▸ PROBLEM DETAILS: Copy out all of the items below, swapping every "GUI agent" for "screen assistant" and leaving the rest untouched.
⁂
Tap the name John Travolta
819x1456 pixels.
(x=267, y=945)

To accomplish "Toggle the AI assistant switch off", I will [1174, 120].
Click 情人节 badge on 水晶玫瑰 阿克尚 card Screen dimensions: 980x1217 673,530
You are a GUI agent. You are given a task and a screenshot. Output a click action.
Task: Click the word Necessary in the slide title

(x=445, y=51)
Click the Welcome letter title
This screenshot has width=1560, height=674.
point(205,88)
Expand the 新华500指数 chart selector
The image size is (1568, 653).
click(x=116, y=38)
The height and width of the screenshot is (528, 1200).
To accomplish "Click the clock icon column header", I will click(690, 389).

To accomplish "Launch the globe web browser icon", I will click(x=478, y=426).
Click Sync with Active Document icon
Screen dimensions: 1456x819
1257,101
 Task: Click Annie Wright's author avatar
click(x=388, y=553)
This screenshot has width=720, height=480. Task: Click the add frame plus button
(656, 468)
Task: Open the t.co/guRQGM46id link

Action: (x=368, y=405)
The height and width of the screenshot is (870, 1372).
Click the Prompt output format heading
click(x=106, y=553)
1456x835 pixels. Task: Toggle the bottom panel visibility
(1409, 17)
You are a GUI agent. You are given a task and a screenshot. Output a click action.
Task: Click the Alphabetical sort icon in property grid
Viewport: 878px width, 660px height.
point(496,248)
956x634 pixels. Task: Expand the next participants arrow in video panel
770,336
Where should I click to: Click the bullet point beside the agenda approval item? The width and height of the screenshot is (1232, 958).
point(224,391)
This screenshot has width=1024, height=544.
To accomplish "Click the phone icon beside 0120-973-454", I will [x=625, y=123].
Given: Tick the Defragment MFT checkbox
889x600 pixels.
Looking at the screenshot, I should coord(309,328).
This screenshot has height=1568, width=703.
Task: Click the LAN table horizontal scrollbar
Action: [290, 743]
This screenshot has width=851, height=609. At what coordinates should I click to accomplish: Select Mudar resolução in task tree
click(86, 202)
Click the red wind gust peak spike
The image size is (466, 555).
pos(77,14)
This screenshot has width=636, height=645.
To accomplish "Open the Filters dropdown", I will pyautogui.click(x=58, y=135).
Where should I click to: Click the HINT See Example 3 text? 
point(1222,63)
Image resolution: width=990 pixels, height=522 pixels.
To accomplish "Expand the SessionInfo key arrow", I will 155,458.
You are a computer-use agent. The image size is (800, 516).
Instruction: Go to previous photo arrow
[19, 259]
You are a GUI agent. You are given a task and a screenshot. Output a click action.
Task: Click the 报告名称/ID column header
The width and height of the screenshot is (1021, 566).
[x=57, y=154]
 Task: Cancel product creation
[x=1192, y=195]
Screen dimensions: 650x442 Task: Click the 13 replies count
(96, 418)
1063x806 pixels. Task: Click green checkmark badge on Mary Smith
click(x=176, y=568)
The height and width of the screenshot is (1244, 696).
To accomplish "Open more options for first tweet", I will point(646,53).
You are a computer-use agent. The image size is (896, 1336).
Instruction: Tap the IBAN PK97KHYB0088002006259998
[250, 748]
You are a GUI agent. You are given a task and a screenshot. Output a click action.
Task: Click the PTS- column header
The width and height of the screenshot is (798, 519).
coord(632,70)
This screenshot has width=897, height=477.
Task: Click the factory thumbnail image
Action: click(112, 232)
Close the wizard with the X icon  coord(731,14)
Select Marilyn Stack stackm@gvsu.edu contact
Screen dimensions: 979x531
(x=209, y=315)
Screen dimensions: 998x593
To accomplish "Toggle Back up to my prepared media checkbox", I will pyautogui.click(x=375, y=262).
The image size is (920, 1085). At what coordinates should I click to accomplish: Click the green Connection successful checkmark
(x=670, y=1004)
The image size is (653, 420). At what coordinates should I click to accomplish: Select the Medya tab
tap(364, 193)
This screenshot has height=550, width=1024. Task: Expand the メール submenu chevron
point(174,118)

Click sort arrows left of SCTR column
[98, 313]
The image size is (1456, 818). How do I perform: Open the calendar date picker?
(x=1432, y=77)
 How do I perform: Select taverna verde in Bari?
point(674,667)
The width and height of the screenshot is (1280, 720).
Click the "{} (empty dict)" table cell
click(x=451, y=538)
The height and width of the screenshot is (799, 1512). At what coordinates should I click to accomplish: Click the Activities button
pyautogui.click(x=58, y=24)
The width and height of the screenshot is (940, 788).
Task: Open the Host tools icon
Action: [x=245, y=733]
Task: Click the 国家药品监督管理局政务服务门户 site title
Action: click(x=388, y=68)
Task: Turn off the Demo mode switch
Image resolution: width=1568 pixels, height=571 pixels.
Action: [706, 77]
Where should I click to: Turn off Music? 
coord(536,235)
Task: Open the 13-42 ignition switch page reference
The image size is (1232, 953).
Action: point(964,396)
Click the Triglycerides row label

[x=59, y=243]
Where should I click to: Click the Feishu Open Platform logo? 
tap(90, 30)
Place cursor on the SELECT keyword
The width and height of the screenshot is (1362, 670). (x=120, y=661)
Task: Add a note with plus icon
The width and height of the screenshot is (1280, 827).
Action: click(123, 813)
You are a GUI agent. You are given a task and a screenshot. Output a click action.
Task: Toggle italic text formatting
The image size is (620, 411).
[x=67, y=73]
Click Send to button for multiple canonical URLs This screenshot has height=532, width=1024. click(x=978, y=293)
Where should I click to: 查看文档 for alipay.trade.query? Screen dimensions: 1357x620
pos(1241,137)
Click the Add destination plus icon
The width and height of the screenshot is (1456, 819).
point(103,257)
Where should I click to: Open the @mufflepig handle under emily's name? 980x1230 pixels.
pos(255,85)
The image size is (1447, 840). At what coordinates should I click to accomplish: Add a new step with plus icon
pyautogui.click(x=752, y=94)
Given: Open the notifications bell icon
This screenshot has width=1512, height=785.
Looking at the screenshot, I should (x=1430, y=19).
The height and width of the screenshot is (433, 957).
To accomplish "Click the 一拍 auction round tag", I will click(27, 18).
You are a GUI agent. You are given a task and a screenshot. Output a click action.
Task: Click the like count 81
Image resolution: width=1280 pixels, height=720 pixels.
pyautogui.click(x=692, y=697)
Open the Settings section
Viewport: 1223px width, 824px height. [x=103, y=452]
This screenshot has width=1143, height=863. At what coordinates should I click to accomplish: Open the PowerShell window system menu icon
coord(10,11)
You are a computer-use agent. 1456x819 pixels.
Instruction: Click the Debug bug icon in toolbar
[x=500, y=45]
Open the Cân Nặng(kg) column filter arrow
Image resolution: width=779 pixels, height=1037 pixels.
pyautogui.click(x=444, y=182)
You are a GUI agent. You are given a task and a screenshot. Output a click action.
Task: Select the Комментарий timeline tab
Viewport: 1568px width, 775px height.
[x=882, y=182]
⁂
▸ CORRECT RESPONSE:
Tap the name John Travolta
819x1456 pixels.
(x=267, y=945)

To accomplish "Toggle the AI assistant switch off", I will [1174, 120].
Click 情人节 badge on 水晶玫瑰 阿克尚 card Screen dimensions: 980x1217 673,530
You are a screen assistant. You are given a task and a screenshot. Output a click action.
Task: Click the word Necessary in the slide title

(x=445, y=51)
Click the Welcome letter title
This screenshot has width=1560, height=674.
point(205,88)
Expand the 新华500指数 chart selector
The image size is (1568, 653).
click(x=116, y=38)
The height and width of the screenshot is (528, 1200).
To accomplish "Click the clock icon column header", I will click(690, 389).

To accomplish "Launch the globe web browser icon", I will click(x=478, y=426).
Click Sync with Active Document icon
Screen dimensions: 1456x819
1257,101
 Task: Click Annie Wright's author avatar
click(x=388, y=553)
This screenshot has width=720, height=480. Task: Click the add frame plus button
(656, 468)
Task: Open the t.co/guRQGM46id link

Action: (x=368, y=405)
The height and width of the screenshot is (870, 1372).
Click the Prompt output format heading
click(x=106, y=553)
1456x835 pixels. Task: Toggle the bottom panel visibility
(1409, 17)
You are a screen assistant. You are given a task and a screenshot. Output a click action.
Task: Click the Alphabetical sort icon in property grid
Viewport: 878px width, 660px height.
point(496,248)
956x634 pixels. Task: Expand the next participants arrow in video panel
770,336
Where should I click to: Click the bullet point beside the agenda approval item? The width and height of the screenshot is (1232, 958).
point(224,391)
This screenshot has width=1024, height=544.
To accomplish "Click the phone icon beside 0120-973-454", I will [x=625, y=123].
Given: Tick the Defragment MFT checkbox
889x600 pixels.
Looking at the screenshot, I should coord(309,328).
This screenshot has height=1568, width=703.
Task: Click the LAN table horizontal scrollbar
Action: [290, 743]
This screenshot has width=851, height=609. At what coordinates should I click to accomplish: Select Mudar resolução in task tree
click(86, 202)
Click the red wind gust peak spike
The image size is (466, 555).
pos(77,14)
This screenshot has width=636, height=645.
To accomplish "Open the Filters dropdown", I will pyautogui.click(x=58, y=135).
Where should I click to: Click the HINT See Example 3 text? 
point(1222,63)
Image resolution: width=990 pixels, height=522 pixels.
To accomplish "Expand the SessionInfo key arrow", I will 155,458.
You are a computer-use agent. The image size is (800, 516).
Instruction: Go to previous photo arrow
[19, 259]
You are a screen assistant. You are given a task and a screenshot. Output a click action.
Task: Click the 报告名称/ID column header
The width and height of the screenshot is (1021, 566).
[x=57, y=154]
 Task: Cancel product creation
[x=1192, y=195]
Screen dimensions: 650x442 Task: Click the 13 replies count
(96, 418)
1063x806 pixels. Task: Click green checkmark badge on Mary Smith
click(x=176, y=568)
The height and width of the screenshot is (1244, 696).
To accomplish "Open more options for first tweet", I will point(646,53).
You are a computer-use agent. The image size is (896, 1336).
Instruction: Tap the IBAN PK97KHYB0088002006259998
[250, 748]
You are a screen assistant. You are given a task and a screenshot. Output a click action.
Task: Click the PTS- column header
The width and height of the screenshot is (798, 519).
coord(632,70)
This screenshot has width=897, height=477.
Task: Click the factory thumbnail image
Action: click(112, 232)
Close the wizard with the X icon  coord(731,14)
Select Marilyn Stack stackm@gvsu.edu contact
Screen dimensions: 979x531
(x=209, y=315)
Screen dimensions: 998x593
To accomplish "Toggle Back up to my prepared media checkbox", I will pyautogui.click(x=375, y=262).
The image size is (920, 1085). At what coordinates should I click to accomplish: Click the green Connection successful checkmark
(x=670, y=1004)
The image size is (653, 420). At what coordinates should I click to accomplish: Select the Medya tab
tap(364, 193)
This screenshot has height=550, width=1024. Task: Expand the メール submenu chevron
point(174,118)

Click sort arrows left of SCTR column
[98, 313]
The image size is (1456, 818). How do I perform: Open the calendar date picker?
(x=1432, y=77)
 How do I perform: Select taverna verde in Bari?
point(674,667)
The width and height of the screenshot is (1280, 720).
Click the "{} (empty dict)" table cell
click(x=451, y=538)
The height and width of the screenshot is (799, 1512). At what coordinates should I click to accomplish: Click the Activities button
pyautogui.click(x=58, y=24)
The width and height of the screenshot is (940, 788).
Task: Open the Host tools icon
Action: [x=245, y=733]
Task: Click the 国家药品监督管理局政务服务门户 site title
Action: click(x=388, y=68)
Task: Turn off the Demo mode switch
Image resolution: width=1568 pixels, height=571 pixels.
Action: [706, 77]
Where should I click to: Turn off Music? 
coord(536,235)
Task: Open the 13-42 ignition switch page reference
The image size is (1232, 953).
Action: point(964,396)
Click the Triglycerides row label

[x=59, y=243]
Where should I click to: Click the Feishu Open Platform logo? 
tap(90, 30)
Place cursor on the SELECT keyword
The width and height of the screenshot is (1362, 670). (x=120, y=661)
Task: Add a note with plus icon
The width and height of the screenshot is (1280, 827).
Action: click(123, 813)
You are a screen assistant. You are given a task and a screenshot. Output a click action.
Task: Toggle italic text formatting
The image size is (620, 411).
[x=67, y=73]
Click Send to button for multiple canonical URLs This screenshot has height=532, width=1024. click(x=978, y=293)
Where should I click to: 查看文档 for alipay.trade.query? Screen dimensions: 1357x620
pos(1241,137)
Click the Add destination plus icon
The width and height of the screenshot is (1456, 819).
point(103,257)
Where should I click to: Open the @mufflepig handle under emily's name? 980x1230 pixels.
pos(255,85)
The image size is (1447, 840). At what coordinates should I click to accomplish: Add a new step with plus icon
pyautogui.click(x=752, y=94)
Given: Open the notifications bell icon
This screenshot has width=1512, height=785.
Looking at the screenshot, I should (x=1430, y=19).
The height and width of the screenshot is (433, 957).
To accomplish "Click the 一拍 auction round tag", I will click(27, 18).
You are a screen assistant. You are given a task and a screenshot. Output a click action.
Task: Click the like count 81
Image resolution: width=1280 pixels, height=720 pixels.
pyautogui.click(x=692, y=697)
Open the Settings section
Viewport: 1223px width, 824px height. [x=103, y=452]
This screenshot has width=1143, height=863. At what coordinates should I click to accomplish: Open the PowerShell window system menu icon
coord(10,11)
You are a computer-use agent. 1456x819 pixels.
Instruction: Click the Debug bug icon in toolbar
[x=500, y=45]
Open the Cân Nặng(kg) column filter arrow
Image resolution: width=779 pixels, height=1037 pixels.
pyautogui.click(x=444, y=182)
You are a screen assistant. You are given a task and a screenshot. Output a click action.
Task: Select the Комментарий timeline tab
Viewport: 1568px width, 775px height.
[x=882, y=182]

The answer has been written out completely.